週刊エコノミスト Online編集後記

平野純一/浜條元保

編集部から

 経済が経済の論理では動かなくなってきた。米中対立で半導体製造を囲い込み、ウクライナ戦争で穀物輸出が滞る。価格は上がり、真っ先に影響を受けるのは庶民だ。

 世界の動きには「経済の時代」と「政治の時代」があると思う。おそらく交互に訪れて、今は「政治」が強くなってきた。経済合理性だけで動く世界が良いとは思わないが、各国が「経済安全保障」を理由に我を通し始めれば、これはいつか来た道。戦争の足音が忍び寄る。

 だが、ふと思う。冷戦崩壊後の経済の時代に、勝ち組の国や人たちはやりたい放題が過ぎなかったか。自由な競争は一方では亀裂や格差も生んでしまう。それを調整するのが政治の役割だ。もし世界が良くない方に向かっているのだとすれば、それこそ政治の出番だ。自己主張ばかりではなく相手を尊重して話し合うのが、あるべき「政治の時代」ではないか。

(平野純一)

「元気な赤ちゃんだね」

 長女が産まれ、病院から嫁の実家に義母と一緒に戻り、ビールで乾杯した。

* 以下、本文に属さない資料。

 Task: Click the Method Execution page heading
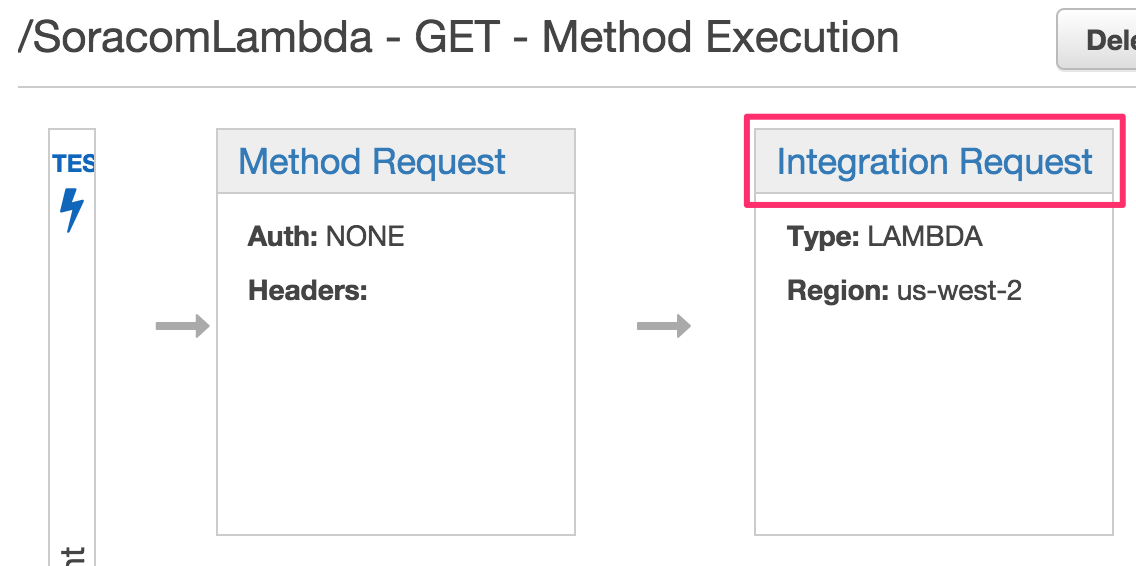click(x=720, y=38)
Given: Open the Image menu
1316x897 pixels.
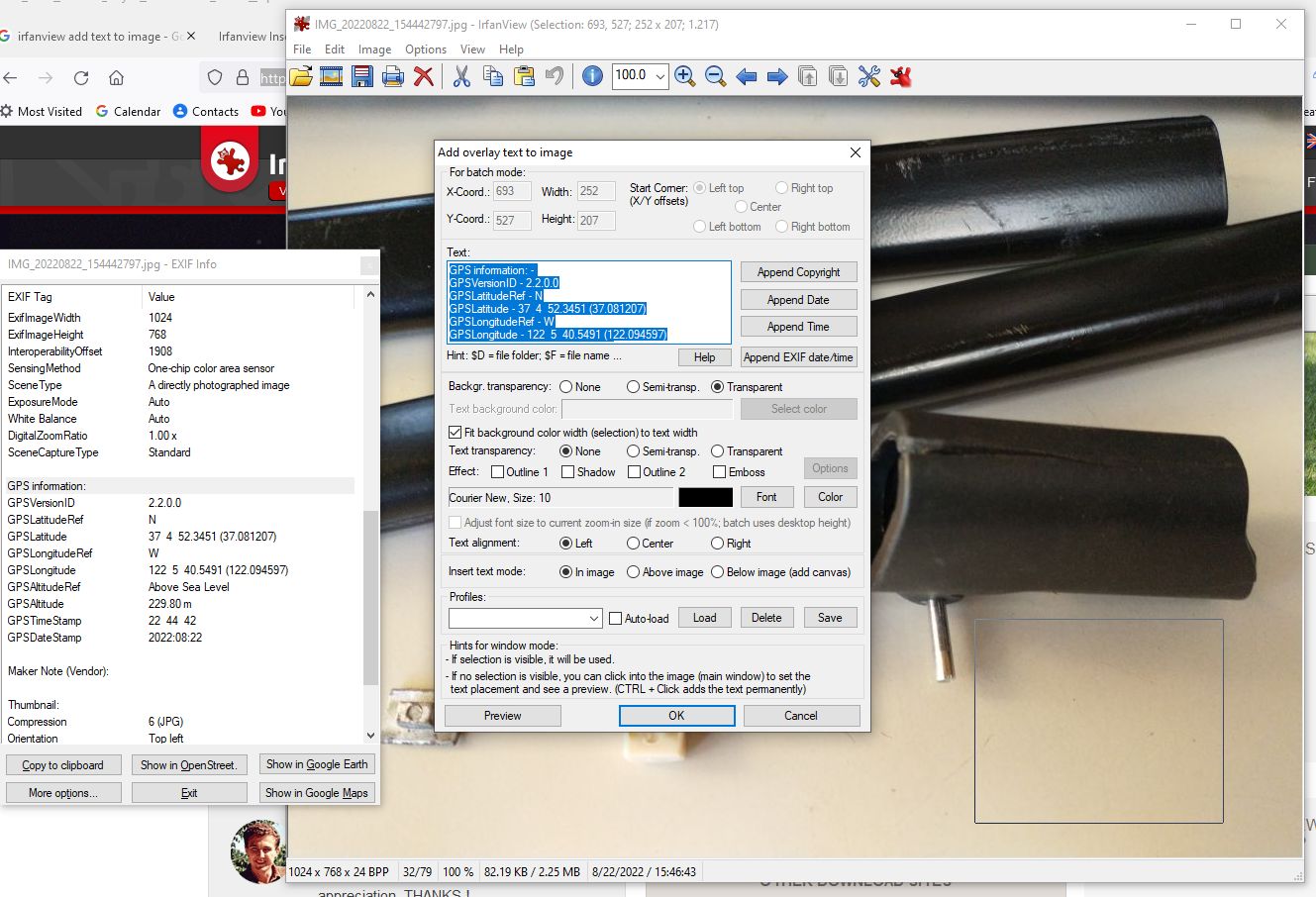Looking at the screenshot, I should 374,50.
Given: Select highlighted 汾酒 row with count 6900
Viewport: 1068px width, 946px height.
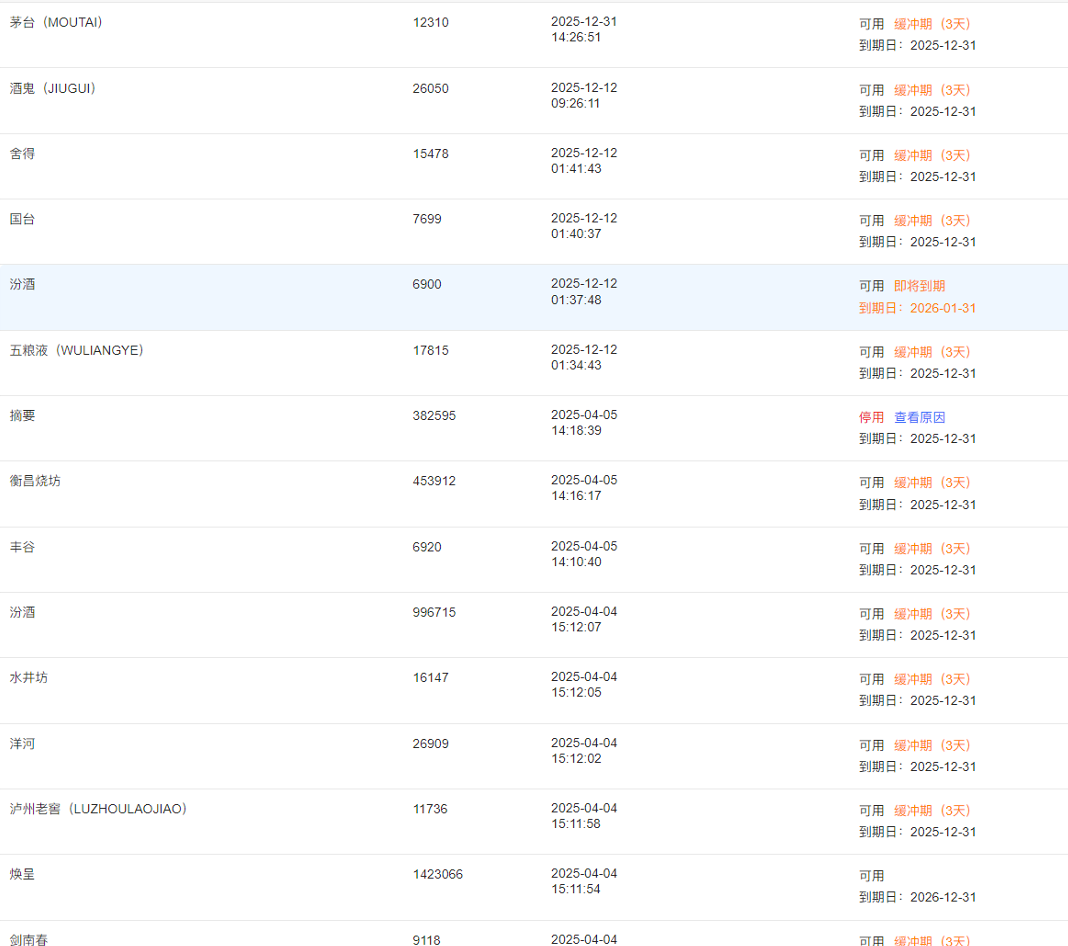Looking at the screenshot, I should [x=22, y=284].
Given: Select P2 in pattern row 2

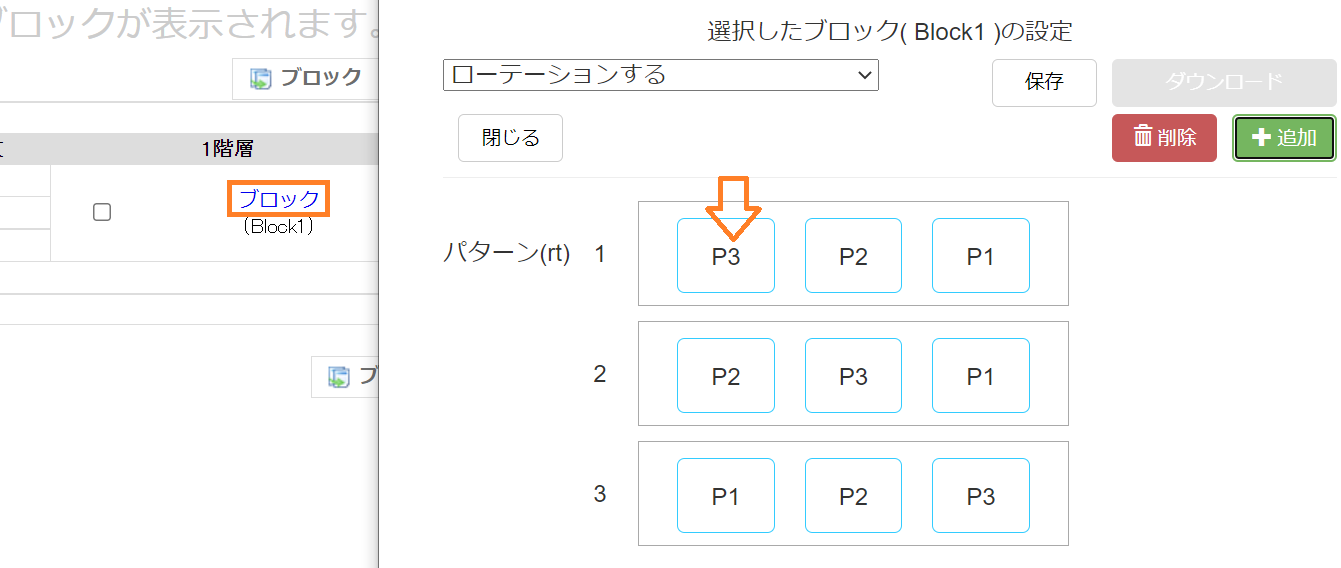Looking at the screenshot, I should 726,376.
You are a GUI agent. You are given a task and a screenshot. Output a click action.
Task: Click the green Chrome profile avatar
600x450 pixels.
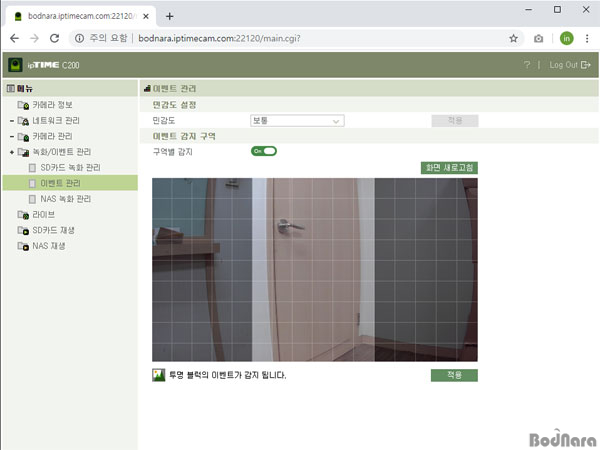(566, 38)
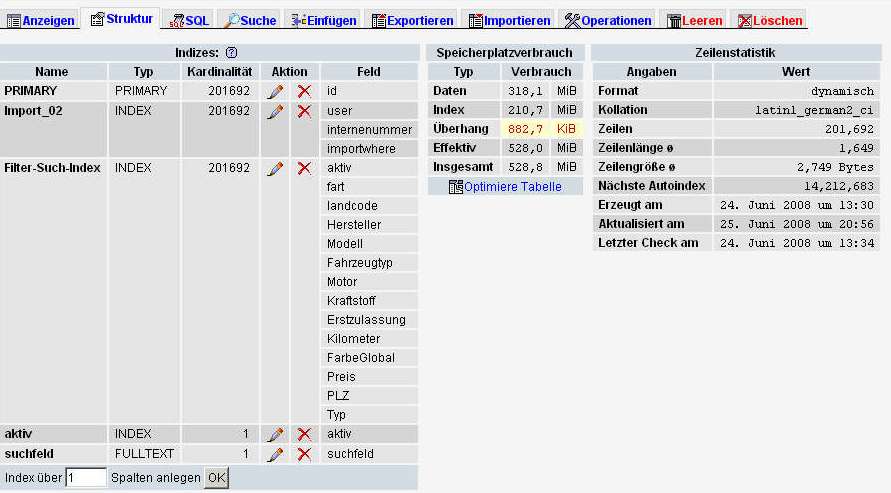Image resolution: width=891 pixels, height=493 pixels.
Task: Click the Optimiere Tabelle link
Action: (512, 187)
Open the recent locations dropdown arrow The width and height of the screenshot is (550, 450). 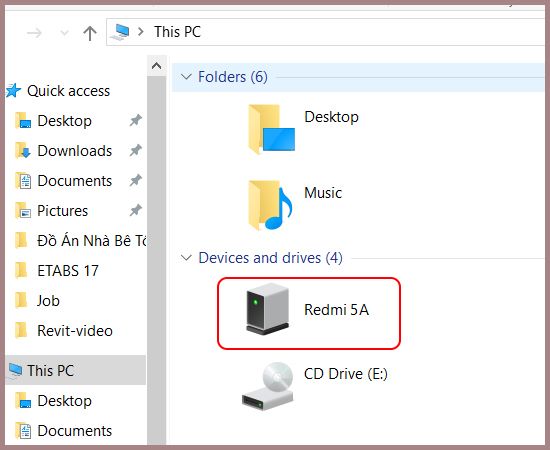click(x=64, y=33)
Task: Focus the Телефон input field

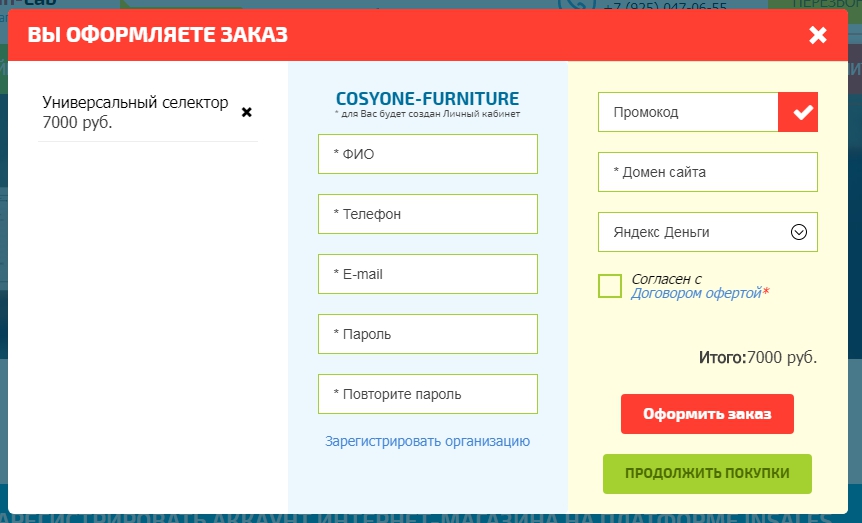Action: click(x=428, y=214)
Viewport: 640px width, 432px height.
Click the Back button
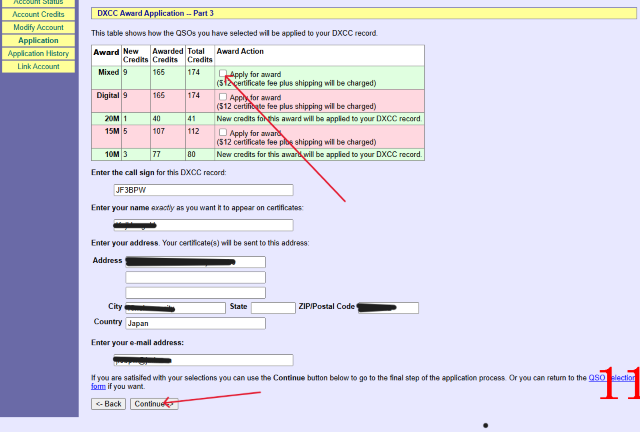click(108, 403)
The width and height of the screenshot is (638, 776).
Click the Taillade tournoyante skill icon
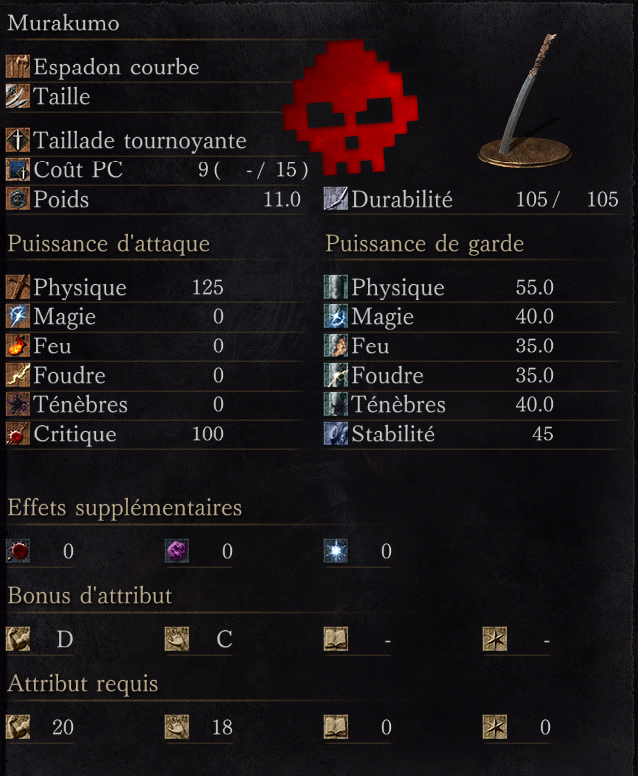[18, 140]
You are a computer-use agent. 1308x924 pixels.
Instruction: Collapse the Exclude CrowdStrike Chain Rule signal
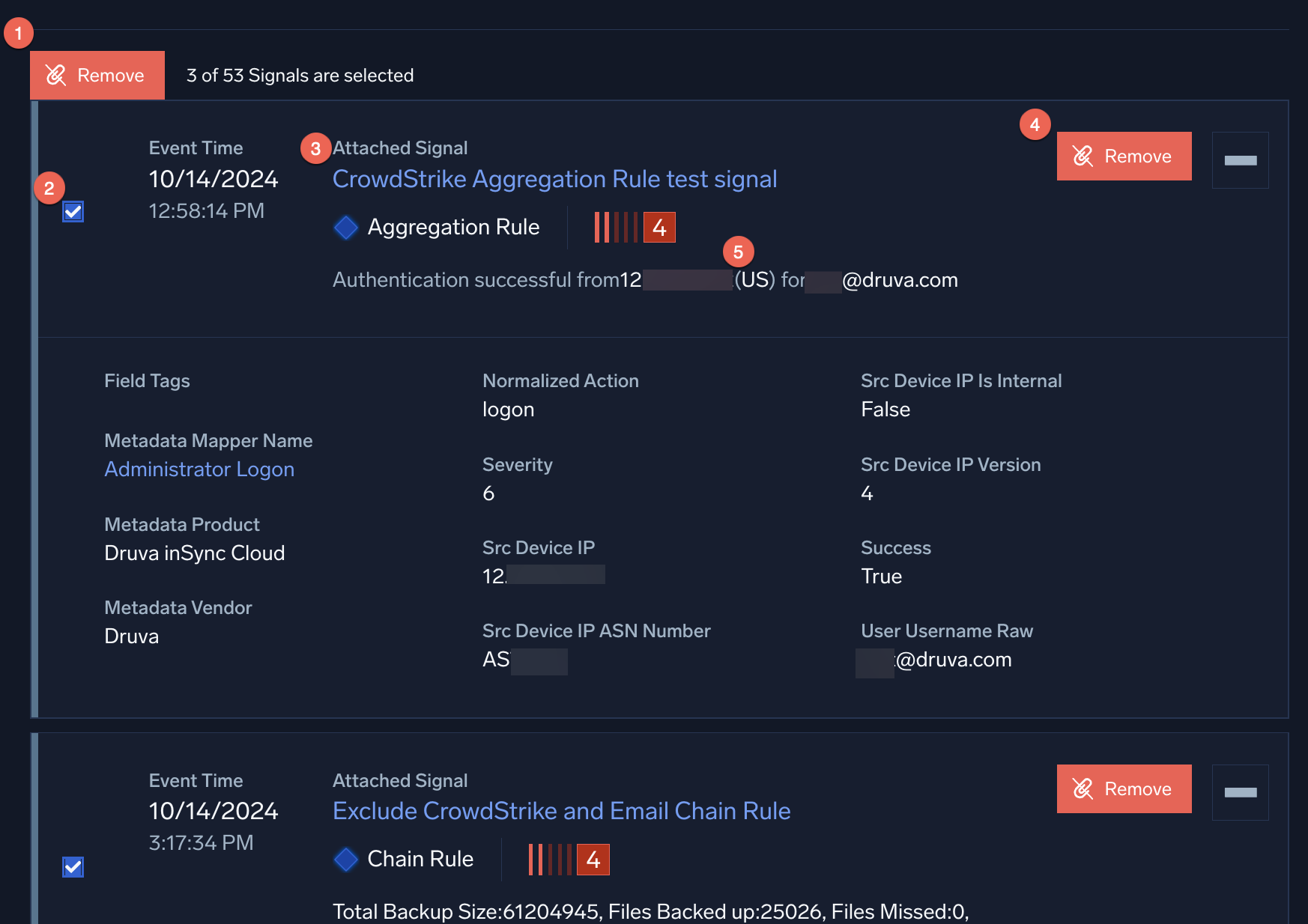[1240, 792]
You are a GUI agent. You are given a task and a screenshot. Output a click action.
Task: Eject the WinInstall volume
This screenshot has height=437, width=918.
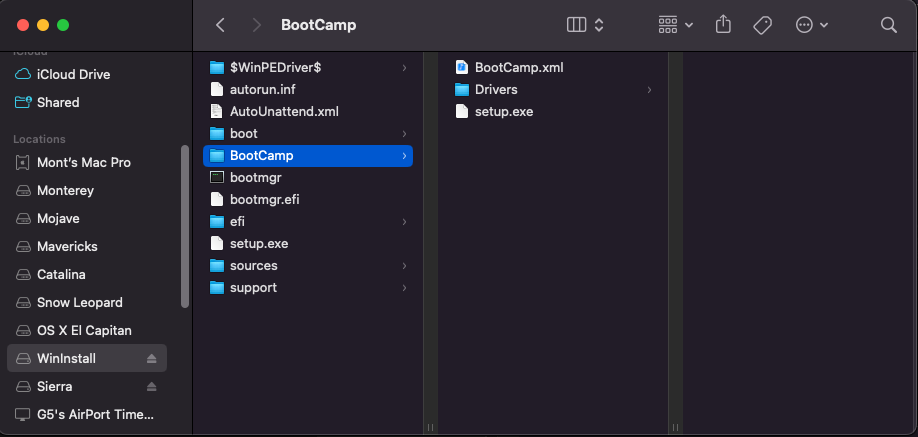152,358
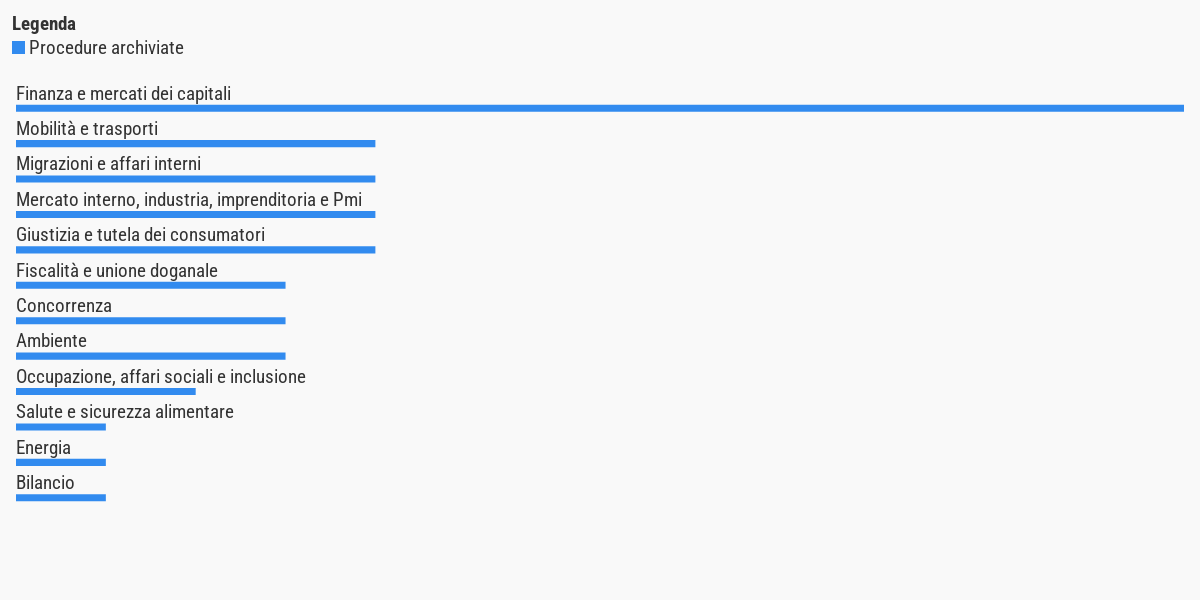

酒屋を営む義父も得意先への配達を終えると、お店を若い社員とバイトに任せて、3人で初孫の誕生を祝うささやかな“宴会”に。まだ日は高かったが、近所の寿司屋から出前をとり、乾き物をあてに、ビール瓶が次々にカラになっていった様子は今でもよく覚えている。

 それから27年──。5年前に義父が亡くなり、そして、義母も8月末、帰らぬ人となった。長女に続き、2人の息子にも恵まれた。3人の子どもが無事に育ったのは、まさしくすぐ近くにいた義父母のお陰だった。

 義母の最後の髪を整えたのは、美容師の長女。その彼女が9月中旬に入籍した。昭和、平成、令和と時代の変遷を強く感じる「2023 猛暑」が終わろうとしている。

(浜條元保)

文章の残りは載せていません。